Ce soir-là, M. Hecquin, en rentrant, trouva sa femme étendue sur un divan, la tête dans ses bras. Elle leva vers lui un visage ruisselant de larmes. Il ne parut aucunement ému ni étonné de ce désespoir. Depuis quelques mois, elle pleurait si souvent !
— Mon enfant, lui dit-il, avec son flegme accoutumé, pardonnez-moi de vous troubler. Je n’ai pas à vous demander les causes de votre présent chagrin, encore moins chercherai-je à examiner avec vous si ce chagrin est justifié. Je craindrais de vous irriter. Mais je tenais simplement à vous dire que j’ai vu aujourd’hui votre belle-sœur Juliane et qu’elle m’a chargé de vous souhaiter le bonjour.
S’étant acquitté de cette commission intempestive, M. Hecquin se retira, laissant Laurence stupéfaite et indignée.
— Non, songeait-elle exaspérée, cet homme abuse, je ne saurais lui pardonner d’être à ce point grotesque. Ses façons cérémonieuses, ses déclarations ridicules cachent une insensibilité monstrueuse, je m’en aperçois aujourd’hui. O père ! où retrouverai-je, si tu me quittes, un cœur aussi grand que le tien ? Toi, au moins, tu n’aurais jamais vu couler mes larmes avec cette tranquillité. Peut-être me les aurais-tu reprochées, car ton amour est parfois cruel, mais c’est un admirable amour. Comme je préfère ta violence à la placidité de ce banquier ! Que m’importe qu’il soit de caractère facile. J’aurai toujours froid près de lui, je me sentirai toujours seule.
Bientôt elle prit l’habitude de dîner rue Vaneau. Le banquier, tout d’abord, prit son mal en patience. A la longue, il fut scandalisé de trouver sa maison toujours vide. Il hasarda une timide remontrance.
— Ma place n’est pas ici quand mon père se meurt, lui répondit Laurence.
M. Hecquin se tut. Dès le lendemain, il se réfugia chez Juliane qui, chaque soir, lui offrit l’hospitalité. Elle flattait sa gourmandise par des repas fins et succulents, le soignait, l’encensait, écoutait complaisamment ses doléances, approuvait ses griefs. Et l’époux humilié ne se lassait pas de blâmer avec elle les bizarreries de Laurence, l’exagération de son caractère, la violence de ses inquiétudes.
Malheureusement la jeune femme ne se trompait pas. Son affection était plus clairvoyante que la froide raison de ces gens tranquilles. Le colonel se mourait ; mais sa lente agonie pouvait se prolonger. Son état, si grave qu’il fût, demeurait stationnaire. Il semblait qu’un miracle seul lui permît encore de vivre, miracle déconcertant qui perpétuait sa souffrance sans la guérir, liait encore étroitement l’un à l’autre l’âme aiguillonnée du désir furieux de la mort, le corps débile et à demi détruit.

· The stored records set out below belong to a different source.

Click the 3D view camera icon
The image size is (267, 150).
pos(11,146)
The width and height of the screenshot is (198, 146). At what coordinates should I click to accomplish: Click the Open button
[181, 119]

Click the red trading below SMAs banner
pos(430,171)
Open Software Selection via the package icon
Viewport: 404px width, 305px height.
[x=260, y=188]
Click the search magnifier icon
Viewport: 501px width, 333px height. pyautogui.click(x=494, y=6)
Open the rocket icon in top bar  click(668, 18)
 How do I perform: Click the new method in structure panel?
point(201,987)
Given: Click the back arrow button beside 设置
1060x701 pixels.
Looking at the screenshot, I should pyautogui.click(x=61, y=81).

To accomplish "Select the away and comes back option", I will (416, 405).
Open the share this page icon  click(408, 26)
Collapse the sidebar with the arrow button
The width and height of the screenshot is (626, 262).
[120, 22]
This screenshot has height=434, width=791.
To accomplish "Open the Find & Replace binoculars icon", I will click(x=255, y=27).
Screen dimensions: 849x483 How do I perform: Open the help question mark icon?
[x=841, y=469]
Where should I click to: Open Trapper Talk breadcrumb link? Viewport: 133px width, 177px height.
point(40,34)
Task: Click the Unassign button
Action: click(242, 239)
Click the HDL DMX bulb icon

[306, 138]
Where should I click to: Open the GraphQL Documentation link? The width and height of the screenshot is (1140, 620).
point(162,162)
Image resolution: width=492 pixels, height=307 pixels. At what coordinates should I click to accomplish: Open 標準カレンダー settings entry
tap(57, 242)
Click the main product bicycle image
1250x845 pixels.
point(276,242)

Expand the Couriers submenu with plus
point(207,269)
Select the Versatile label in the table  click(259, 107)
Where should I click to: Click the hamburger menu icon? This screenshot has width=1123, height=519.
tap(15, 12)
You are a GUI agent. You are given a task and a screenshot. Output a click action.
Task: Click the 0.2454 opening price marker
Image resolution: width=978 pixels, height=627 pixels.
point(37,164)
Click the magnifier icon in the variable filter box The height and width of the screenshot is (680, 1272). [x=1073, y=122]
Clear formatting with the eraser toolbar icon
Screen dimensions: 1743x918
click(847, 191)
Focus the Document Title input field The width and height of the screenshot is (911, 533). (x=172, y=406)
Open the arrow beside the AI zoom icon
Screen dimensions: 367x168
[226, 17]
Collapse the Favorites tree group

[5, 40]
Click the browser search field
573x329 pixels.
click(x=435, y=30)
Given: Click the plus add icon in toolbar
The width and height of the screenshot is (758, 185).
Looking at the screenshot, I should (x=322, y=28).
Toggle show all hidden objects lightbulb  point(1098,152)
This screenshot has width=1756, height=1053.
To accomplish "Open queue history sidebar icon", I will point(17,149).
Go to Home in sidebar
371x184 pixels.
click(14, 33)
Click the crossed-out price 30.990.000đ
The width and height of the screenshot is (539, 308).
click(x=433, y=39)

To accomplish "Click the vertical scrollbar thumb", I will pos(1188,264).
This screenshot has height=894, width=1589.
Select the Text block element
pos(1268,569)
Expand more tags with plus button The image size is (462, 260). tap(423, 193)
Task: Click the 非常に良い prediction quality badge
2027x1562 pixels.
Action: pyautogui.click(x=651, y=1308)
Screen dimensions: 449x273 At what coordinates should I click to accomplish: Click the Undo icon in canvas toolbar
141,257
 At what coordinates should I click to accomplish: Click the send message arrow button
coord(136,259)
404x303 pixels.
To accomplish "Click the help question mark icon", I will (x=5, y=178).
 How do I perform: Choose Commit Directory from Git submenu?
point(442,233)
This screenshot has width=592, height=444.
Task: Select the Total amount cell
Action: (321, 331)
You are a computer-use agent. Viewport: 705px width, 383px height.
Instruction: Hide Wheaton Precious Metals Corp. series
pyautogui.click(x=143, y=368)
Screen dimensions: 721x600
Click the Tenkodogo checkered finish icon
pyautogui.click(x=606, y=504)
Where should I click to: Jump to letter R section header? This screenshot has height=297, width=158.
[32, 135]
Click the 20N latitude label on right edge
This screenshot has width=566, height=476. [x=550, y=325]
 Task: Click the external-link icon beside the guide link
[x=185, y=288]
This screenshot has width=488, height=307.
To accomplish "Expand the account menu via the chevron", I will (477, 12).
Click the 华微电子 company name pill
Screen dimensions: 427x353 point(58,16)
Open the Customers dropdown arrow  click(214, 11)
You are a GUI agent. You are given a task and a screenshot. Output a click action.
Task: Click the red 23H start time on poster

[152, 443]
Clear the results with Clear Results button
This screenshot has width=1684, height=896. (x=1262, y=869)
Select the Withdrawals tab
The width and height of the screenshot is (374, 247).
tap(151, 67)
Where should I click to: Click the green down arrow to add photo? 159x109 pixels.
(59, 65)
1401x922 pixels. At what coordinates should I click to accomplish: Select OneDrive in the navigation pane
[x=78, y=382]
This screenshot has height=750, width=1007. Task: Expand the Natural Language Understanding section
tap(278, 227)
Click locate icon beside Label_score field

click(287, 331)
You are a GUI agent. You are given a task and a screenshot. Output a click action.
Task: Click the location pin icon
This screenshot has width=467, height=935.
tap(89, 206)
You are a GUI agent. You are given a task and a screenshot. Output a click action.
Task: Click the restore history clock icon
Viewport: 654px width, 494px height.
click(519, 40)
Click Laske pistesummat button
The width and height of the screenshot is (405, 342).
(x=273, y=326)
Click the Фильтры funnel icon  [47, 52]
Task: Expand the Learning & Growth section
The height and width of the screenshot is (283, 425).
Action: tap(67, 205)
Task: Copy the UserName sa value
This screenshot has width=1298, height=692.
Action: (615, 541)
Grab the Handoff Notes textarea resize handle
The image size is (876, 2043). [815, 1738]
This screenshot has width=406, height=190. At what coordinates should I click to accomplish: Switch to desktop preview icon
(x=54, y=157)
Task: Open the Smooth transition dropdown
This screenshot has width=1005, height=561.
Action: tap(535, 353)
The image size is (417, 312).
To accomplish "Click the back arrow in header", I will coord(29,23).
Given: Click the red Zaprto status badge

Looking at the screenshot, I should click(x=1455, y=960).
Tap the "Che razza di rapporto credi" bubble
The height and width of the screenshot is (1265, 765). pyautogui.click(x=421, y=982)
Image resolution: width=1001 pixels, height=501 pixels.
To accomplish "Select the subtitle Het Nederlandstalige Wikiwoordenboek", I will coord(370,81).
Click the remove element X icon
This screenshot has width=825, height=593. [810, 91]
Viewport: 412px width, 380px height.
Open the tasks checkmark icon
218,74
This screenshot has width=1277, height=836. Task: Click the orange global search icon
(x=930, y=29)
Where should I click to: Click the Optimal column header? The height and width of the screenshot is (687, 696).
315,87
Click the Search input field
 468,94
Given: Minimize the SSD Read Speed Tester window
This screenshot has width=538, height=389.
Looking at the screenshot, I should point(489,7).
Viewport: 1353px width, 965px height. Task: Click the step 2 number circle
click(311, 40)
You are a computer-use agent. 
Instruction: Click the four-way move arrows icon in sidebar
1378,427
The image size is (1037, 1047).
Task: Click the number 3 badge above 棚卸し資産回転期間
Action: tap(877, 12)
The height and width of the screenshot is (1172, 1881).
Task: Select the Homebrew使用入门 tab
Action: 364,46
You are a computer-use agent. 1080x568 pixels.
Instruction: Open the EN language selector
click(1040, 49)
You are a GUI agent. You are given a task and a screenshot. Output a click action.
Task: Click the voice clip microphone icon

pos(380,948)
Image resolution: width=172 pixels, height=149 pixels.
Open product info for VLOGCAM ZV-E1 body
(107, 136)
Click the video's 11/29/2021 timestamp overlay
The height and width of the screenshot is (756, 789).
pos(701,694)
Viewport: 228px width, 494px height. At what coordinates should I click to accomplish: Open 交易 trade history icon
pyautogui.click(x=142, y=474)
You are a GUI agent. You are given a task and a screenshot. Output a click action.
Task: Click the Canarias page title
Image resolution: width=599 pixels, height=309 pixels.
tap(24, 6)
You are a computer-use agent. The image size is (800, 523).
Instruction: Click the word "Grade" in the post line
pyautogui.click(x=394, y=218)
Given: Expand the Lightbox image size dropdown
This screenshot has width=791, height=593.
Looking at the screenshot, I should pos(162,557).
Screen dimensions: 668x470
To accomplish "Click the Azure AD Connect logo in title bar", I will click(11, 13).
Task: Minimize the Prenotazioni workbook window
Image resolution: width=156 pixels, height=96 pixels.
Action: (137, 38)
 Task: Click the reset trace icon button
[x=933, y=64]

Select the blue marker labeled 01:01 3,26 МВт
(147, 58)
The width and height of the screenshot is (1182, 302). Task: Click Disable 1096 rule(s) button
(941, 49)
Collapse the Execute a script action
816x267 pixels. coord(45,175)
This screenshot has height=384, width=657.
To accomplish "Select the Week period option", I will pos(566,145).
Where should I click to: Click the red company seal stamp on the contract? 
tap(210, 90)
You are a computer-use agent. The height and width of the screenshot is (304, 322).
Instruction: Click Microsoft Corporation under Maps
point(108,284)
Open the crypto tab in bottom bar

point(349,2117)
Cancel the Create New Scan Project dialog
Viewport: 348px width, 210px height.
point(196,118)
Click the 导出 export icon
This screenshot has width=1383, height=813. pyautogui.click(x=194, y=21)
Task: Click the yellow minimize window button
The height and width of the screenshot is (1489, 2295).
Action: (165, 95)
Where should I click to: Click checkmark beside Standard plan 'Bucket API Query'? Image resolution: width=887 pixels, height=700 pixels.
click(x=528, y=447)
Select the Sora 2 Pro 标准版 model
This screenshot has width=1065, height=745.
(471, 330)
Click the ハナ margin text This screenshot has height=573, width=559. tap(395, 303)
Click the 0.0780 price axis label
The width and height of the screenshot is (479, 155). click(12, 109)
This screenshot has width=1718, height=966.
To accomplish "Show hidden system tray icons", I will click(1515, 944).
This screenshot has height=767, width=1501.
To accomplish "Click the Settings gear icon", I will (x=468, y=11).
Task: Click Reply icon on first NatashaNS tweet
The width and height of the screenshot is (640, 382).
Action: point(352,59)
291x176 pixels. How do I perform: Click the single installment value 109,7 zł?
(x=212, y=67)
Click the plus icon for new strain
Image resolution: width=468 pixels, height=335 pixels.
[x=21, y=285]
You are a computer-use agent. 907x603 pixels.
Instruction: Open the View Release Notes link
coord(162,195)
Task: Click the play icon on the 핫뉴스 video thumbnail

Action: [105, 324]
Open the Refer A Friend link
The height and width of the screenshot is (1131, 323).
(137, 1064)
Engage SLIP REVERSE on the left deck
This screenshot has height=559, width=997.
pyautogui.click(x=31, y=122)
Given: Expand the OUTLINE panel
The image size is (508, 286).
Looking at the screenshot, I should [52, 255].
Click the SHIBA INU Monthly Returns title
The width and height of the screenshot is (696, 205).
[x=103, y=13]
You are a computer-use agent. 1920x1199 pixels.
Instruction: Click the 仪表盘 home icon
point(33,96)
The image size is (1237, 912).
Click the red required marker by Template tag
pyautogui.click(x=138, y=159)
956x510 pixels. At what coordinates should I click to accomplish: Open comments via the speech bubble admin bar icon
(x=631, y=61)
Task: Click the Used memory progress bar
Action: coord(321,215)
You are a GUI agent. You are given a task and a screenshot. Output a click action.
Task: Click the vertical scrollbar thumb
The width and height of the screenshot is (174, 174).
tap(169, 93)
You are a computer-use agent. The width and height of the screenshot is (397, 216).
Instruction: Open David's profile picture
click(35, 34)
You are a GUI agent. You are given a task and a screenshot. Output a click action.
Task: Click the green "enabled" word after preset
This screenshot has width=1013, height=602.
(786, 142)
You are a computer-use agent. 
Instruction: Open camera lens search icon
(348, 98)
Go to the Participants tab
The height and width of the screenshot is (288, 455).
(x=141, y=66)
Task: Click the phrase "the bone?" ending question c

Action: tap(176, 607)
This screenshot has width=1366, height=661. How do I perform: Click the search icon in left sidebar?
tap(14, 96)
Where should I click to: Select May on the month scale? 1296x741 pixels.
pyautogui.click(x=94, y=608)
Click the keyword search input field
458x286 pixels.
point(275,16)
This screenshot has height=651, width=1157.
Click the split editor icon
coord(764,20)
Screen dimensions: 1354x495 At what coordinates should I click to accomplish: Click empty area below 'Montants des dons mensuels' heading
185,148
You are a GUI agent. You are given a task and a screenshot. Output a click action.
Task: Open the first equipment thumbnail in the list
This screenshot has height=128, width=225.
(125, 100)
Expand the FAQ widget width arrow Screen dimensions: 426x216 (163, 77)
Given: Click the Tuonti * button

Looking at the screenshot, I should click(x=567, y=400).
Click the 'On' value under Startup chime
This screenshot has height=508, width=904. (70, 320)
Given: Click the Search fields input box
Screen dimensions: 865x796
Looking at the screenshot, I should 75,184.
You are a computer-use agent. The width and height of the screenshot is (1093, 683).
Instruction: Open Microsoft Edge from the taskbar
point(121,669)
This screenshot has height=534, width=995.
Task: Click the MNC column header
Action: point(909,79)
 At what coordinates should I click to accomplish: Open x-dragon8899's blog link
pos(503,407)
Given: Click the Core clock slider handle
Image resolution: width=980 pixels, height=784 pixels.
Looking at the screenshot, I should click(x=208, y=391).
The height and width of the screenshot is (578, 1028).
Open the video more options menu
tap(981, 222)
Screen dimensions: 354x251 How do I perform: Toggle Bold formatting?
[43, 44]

Un soir, Laurence, en entrant chez son père, s’étonna de ne plus trouver Consul couché à sa place ordinaire devant le feu. Le bon chien, depuis quelque temps, devenait aveugle, mais jamais son affection pour son maître n’avait été plus touchante. Il pleurait lamentablement dès qu’on l’éloignait du colonel, ne consentait à manger que près de lui. Etendu la nuit au pied de son lit, le jour contre son fauteuil, il ne le quittait plus. Lorsque le malade était plus souffrant, l’animal, agité, malheureux, se relevait à tout instant pour le caresser, témoignait une inquiétude étrange et presque humaine.
Dacellier surprit le regard de sa fille, cherchant son compagnon fidèle.